[Collected data entries]
>>>
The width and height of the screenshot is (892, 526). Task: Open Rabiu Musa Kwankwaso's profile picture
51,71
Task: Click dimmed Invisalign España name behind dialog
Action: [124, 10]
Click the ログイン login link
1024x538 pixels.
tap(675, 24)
<<<
WORK INSTRUCTIONS -
Repeat back all entries verbatim.

SOLUTION -
The width and height of the screenshot is (892, 526). Task: Open Rabiu Musa Kwankwaso's profile picture
51,71
Task: Click dimmed Invisalign España name behind dialog
Action: [124, 10]
Click the ログイン login link
1024x538 pixels.
tap(675, 24)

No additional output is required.